Ofcourse an ontology isn't strictly needed from a communications point of view, but from a scalability point of view it is since with an ontology you only need a mapping from each participants internal model to the common model(n) whereas without an ontology everyone will have to map onto everyone else's model resulting in n(n-1) mappings. The latter is quite a serious issue if you start thinking on a world wide level.

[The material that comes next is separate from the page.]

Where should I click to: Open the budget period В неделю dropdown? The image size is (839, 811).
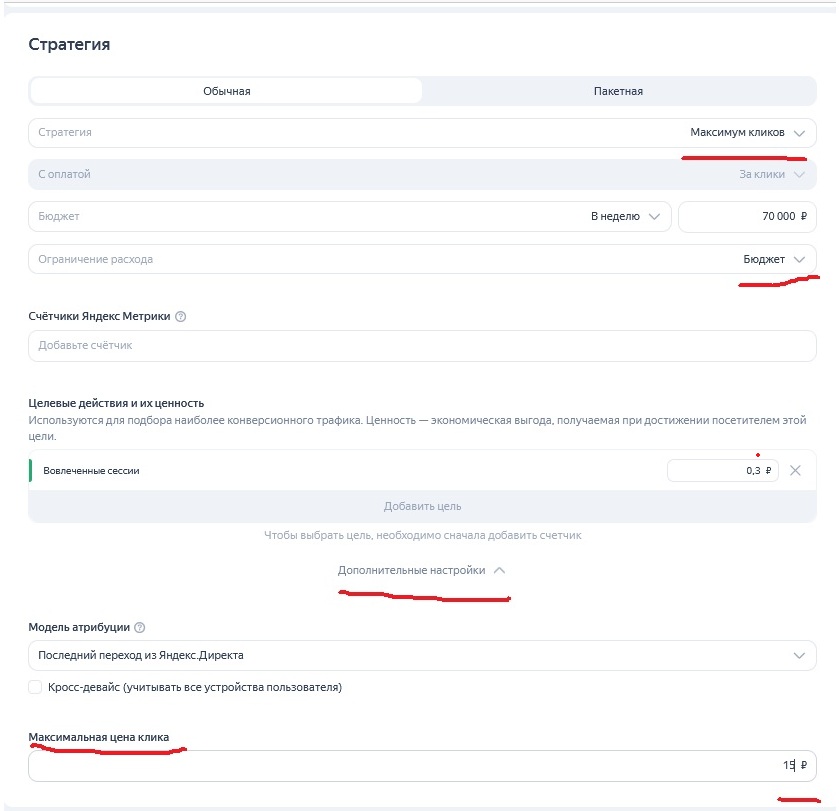(349, 216)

Anyway, to answer your question. Something like OWL/RDFS is really needed but we aren't there yet. There are still a bunch of issues to be solved before it will be practically usefull on a world wide level. Not only do we need to define these ontologies, something we are struggling with since Aristotle, we will also need to cope with the temporal issues which is something hardly anyone has looked at so far. The classical closed world assumption that makes traditional databases so usefull is gone in the semantic web. As a result we will need mechanisms to cope with information only being valid for a certain period in time (when does a piece of information get updated or invalid, how will my system know that, etc) Constraints for a concept may change throughout it's lifecycle and that isn't being coped with at the moment either Add to this fun issues such as ontology version management(especially for more drastic changes) or agreeing with eachother on higher level concepts such as God (better start dodging those bullets...) and it quickly becomes clear why hardly anyone is doing something with the semantic web in practice, atleast not on the world wide web. Also, defining more detailed models isn't exactly easy (you have to stay very generic) and certainly not cheap (domain experts, conceptual modelling experts, lot's of communication overhead due to the number of parties involved, we are not used to think like that, etc).

As you already indicated within a company or a business community RDFS/OWL is quite usefull at design time especially since you can easily extend your model during run time without breaking stuff Another quite usefull application is knowledge systems with complex models (much more then just a tree or two) for small user groups etc

To summarize, the semantic web isn't strictly needed to solve the problems it addresses but from a scalability/efficiency point of view on the world wide web, it is. However, we still need to solve quite some (often rather nasty) issues before the idea can be really put into practice on a world wide level. In the meanwhile it's fun to toy around with if you happen to have a project that can make use of it.

rdf said...

Personally I've found it useful to think of the semantic web as having two components.

One component, centered around RDF assures identity, the other centered around OWL and ontologies supports inference and context.

I think of identity as being crucial for communication/integration.

Inference is interesting and might prove useful, but I am unsure how to incorporate it into a live system since it seems hard to a priori scope out the consequences of inference.